Türkiye Büyük Millet Meclisi (TBMM), 23 Nisan 1920'de kurulduğundan bu yana Türkiye’nin siyasi tarihinde önemli bir yere sahip. Bugün, TBMM 105. yaşını kutlarken, bu tarihi dönüm noktasının Türkiye’nin siyasi gelişimine katkılarını ve gelecekte üstleneceği rolleri gözden geçirmek önemlidir. TBMM, bağımsızlık mücadelesinin simgesi olarak Türk milletinin iradesini temsil eden en üst düzey kurum olma özelliğini taşımaktadır. Bu yazıda TBMM’nin kuruluşundan günümüze kadar olan yolculuğu, yaşadığı zorluklar ve ulusal meselelerdeki kritik rolü ele alınacaktır.
TBMM’nin kuruluşu, Türkiye’nin bağımsızlık mücadelesinin en kritik aşamalarından birini işaret etmektedir. 1920 yılında, Osmanlı İmparatorluğu’na karşı verilen savaşlar sırasında, ulusal egemenliğin sembolü olan bu meclis, halkın iradesinin tecelli ettiğı bir merkez haline gelmiştir. Meclis, kurulduğu andan itibaren, Türkiye’nin kurtuluşu ve çağdaşlaşması için bir yönetim organı olarak göreve başlamıştır. Meclis içerisinde alınan önemli kararlar, Türkiye’nin siyasi tarihinde dönüm noktası olmuştur. Özellikle Kurtuluş Savaşı yıllarında, eksiksiz biçimde demokratik bir yönetişim anlayışını benimseyen TBMM, Türk milletinin geleceği için kritik kararların alındığı bir platform olmuştur.
Başlangıçta yaşanan zorluklar, TBMM’nin işleyişini etkilemiş, ancak milletvekilleri, kendi aralarında kurdukları dayanışma ile ulusun bağımsızlığı için çalışmaya devam etmiştir. Sevr Antlaşması’nın dayatıldığı günlerde, TBMM, ulusal birliğin önemini vurgulayıp, ülke bütünlüğünü savunarak, Türk milletinin bağımsızlık mücadelesine öncülük etmiştir. Bu duruş, TBMM’nin sadece bir yasama organı olmaktan öte, aynı zamanda bir kurtuluş simgesi haline gelmesine neden olmuştur.
105 yıl sonra TBMM, demokratik yapısını ve işleyişini koruyarak Türkiye Cumhuriyeti’nin vazgeçilmez bir unsuru olmuştur.

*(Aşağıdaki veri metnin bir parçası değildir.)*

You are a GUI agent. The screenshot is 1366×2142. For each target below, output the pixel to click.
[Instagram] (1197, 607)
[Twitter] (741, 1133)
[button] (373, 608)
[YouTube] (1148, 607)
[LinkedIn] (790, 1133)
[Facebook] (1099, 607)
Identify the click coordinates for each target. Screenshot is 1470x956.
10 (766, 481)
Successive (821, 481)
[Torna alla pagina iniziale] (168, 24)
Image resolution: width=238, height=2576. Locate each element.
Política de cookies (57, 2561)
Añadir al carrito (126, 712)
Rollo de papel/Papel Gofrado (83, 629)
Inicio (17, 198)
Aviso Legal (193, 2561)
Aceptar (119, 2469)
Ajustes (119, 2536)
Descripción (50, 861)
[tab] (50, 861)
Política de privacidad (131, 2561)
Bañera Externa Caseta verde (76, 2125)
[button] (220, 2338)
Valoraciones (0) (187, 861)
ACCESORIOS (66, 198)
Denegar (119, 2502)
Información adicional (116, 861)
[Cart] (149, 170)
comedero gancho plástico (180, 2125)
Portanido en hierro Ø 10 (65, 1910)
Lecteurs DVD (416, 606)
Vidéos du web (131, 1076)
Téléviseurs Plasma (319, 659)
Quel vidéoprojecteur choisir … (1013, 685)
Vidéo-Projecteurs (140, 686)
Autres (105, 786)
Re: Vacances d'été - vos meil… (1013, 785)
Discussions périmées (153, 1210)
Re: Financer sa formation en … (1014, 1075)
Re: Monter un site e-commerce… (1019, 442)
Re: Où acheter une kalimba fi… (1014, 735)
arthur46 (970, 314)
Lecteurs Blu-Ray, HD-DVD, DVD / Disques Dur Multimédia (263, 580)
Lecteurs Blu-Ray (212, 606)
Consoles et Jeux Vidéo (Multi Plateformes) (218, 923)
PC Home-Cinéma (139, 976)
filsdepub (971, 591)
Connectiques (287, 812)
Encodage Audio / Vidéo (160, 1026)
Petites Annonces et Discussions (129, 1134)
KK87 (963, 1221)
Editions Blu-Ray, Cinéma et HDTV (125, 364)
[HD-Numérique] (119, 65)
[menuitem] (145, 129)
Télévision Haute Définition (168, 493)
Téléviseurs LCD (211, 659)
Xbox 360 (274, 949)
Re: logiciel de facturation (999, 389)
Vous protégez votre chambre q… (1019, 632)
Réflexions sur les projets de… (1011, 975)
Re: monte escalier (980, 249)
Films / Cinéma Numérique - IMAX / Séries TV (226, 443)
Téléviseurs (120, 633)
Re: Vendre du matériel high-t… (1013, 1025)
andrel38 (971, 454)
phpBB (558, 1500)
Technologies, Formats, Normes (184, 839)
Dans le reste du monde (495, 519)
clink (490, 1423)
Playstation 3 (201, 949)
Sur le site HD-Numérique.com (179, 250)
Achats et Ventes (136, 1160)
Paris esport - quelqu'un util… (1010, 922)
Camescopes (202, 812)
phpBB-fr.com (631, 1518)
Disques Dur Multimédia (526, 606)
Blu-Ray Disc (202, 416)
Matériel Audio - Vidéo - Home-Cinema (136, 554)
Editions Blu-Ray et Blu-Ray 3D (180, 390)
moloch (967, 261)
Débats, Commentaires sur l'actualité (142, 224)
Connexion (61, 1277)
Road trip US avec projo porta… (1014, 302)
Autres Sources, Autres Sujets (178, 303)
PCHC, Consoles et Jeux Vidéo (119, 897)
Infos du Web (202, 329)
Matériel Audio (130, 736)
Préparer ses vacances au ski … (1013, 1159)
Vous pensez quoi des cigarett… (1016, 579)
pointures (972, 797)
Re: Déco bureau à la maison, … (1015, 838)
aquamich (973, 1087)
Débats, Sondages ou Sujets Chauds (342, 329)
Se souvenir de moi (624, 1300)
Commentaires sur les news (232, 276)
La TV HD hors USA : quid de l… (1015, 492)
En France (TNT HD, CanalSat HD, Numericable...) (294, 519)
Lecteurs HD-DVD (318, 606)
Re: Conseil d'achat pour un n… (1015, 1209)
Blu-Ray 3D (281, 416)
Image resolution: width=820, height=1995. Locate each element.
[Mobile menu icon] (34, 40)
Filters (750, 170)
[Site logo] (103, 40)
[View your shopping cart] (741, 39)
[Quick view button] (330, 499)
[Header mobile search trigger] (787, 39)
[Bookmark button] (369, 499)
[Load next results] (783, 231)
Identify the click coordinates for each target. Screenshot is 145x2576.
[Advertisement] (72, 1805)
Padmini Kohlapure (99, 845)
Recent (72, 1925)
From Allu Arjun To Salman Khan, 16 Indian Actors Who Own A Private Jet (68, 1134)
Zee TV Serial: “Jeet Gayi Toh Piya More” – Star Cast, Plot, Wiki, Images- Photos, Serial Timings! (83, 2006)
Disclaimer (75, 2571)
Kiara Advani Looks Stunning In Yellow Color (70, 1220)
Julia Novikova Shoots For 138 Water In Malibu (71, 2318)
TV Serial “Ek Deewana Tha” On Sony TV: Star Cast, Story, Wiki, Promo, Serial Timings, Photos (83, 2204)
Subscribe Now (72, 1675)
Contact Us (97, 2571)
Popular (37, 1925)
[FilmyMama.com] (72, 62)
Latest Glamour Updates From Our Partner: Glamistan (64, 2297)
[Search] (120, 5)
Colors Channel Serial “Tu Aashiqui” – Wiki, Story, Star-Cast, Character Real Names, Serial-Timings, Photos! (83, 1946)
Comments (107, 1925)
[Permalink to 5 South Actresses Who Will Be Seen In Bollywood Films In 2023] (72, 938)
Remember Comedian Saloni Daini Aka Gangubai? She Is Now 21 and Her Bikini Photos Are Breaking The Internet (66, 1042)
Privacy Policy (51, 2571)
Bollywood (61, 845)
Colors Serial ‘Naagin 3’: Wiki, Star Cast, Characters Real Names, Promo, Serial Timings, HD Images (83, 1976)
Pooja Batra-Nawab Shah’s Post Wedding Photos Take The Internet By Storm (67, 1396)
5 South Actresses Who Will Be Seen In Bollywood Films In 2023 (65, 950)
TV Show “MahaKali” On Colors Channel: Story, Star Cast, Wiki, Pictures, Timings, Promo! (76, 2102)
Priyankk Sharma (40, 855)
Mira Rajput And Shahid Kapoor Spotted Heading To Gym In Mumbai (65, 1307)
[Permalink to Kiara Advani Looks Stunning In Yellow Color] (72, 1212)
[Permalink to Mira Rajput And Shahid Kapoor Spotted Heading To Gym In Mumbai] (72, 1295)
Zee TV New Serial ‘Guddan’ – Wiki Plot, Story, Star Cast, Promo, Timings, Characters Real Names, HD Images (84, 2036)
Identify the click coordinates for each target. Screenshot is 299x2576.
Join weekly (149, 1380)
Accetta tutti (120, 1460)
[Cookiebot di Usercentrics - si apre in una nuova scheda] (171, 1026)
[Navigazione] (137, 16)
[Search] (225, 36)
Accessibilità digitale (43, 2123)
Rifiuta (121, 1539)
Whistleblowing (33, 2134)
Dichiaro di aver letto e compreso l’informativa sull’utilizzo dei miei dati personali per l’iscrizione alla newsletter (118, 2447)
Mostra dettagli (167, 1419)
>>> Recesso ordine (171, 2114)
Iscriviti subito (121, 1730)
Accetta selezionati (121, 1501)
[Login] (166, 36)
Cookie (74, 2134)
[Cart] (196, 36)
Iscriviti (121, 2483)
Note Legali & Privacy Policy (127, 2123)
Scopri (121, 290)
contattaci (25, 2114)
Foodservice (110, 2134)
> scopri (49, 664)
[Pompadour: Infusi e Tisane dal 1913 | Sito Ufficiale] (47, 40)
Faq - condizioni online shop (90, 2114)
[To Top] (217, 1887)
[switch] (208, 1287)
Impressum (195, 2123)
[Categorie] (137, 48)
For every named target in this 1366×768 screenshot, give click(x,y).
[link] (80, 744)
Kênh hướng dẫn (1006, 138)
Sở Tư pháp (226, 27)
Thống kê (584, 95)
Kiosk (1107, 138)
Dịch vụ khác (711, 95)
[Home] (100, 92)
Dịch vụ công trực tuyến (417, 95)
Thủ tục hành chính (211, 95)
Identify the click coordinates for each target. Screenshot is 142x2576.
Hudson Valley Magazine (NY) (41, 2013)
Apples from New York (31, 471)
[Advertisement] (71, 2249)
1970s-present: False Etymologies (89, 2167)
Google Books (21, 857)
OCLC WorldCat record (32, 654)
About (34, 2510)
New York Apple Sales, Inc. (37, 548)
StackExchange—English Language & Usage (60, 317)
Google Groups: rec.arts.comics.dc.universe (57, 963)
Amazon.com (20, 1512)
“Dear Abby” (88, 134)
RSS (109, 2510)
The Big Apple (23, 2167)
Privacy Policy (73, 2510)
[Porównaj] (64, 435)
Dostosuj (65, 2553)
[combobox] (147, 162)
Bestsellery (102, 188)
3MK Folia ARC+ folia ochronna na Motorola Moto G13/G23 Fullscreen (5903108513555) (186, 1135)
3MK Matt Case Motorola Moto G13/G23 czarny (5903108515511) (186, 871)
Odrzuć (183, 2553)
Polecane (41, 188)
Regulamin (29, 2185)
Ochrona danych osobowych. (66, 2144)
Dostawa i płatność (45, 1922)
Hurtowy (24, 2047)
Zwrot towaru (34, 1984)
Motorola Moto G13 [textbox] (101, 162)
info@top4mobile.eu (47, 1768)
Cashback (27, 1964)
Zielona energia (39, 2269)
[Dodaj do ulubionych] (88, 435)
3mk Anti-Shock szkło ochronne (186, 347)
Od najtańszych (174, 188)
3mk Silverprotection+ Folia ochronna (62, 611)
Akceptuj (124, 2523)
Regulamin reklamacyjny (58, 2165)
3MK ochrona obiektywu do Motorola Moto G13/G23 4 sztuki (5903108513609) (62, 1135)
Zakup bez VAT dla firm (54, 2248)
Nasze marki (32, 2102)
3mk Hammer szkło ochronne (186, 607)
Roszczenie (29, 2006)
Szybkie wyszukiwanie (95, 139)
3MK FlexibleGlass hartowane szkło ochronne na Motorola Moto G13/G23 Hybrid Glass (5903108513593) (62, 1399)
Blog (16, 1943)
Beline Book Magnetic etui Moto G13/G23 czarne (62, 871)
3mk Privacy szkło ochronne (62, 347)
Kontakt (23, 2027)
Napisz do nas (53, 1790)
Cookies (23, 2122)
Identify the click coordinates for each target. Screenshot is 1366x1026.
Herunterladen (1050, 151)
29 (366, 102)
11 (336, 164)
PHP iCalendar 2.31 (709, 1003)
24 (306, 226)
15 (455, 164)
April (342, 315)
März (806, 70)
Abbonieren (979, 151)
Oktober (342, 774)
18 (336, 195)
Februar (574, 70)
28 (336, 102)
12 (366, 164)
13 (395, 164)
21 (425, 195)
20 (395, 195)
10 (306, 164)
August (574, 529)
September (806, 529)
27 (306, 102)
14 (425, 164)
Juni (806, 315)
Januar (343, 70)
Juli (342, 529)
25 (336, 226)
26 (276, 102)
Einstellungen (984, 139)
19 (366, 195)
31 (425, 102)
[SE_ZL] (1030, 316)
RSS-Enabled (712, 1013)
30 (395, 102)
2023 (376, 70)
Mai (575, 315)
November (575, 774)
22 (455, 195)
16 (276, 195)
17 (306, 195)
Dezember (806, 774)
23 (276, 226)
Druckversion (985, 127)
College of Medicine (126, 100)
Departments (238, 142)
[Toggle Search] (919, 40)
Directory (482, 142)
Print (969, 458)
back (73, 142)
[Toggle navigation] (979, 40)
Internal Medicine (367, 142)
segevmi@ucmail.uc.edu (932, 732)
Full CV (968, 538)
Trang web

Günümüzde, TBMM yalnızca yasaları çıkarmakla kalmaz, aynı zamanda çeşitli kamu politikalarının belirlenmesinde, ulusal meselelerin çözümünde ve halkın temsil edilmesinde önemli bir aktördür. Temsil şeması, ülkenin farklı kesimlerini ve görüşlerini yansıtma amacına yönelik bir yapı sunmakta; bu sayede demokratik süreçlerin işlerliği artmaktadır.
Yeni nesil milletvekilleri, özellikle dijitalleşme ve sosyal medyanın etkisiyle halkla daha yakın bir ilişki kurma çabası içerisindedir. Bu bağlamda TBMM’nin gelecekteki rolü, teknoloji ile bütünleşmeyi ve halkın taleplerine daha hızlı bir yanıt verilebilmesini sağlayacak mekanizmaları geliştirmeyi içermektedir. TBMM’nin toplumun dinamizmini yansıtan bir yapı olarak kendini yenileyebilmesi, hem ulusal hem de uluslararası platformlarda Türkiye’nin daha etkin bir şekilde temsil edilmesine olanak tanıyacaktır.
Sonuç olarak, TBMM’nin 105. yılı, geçmişine duyulan saygıyı ve gelecekteki umutları bir araya getiren bir vesile olmuştur. Türkiye’nin bu önemli siyasi yapısı, geçmişten aldığını geleceğe taşımak için sürekli bir yeniden değerlendirme ve güncelleme süreci içerisindedir. Sadece bir yasama organı değil, aynı zamanda halkın iradesini temsil eden cesur bir güç olarak TBMM, Türk milletinin bağımsızlık ve egemenlik mücadelesinin simgesi olmaya devam edecektir.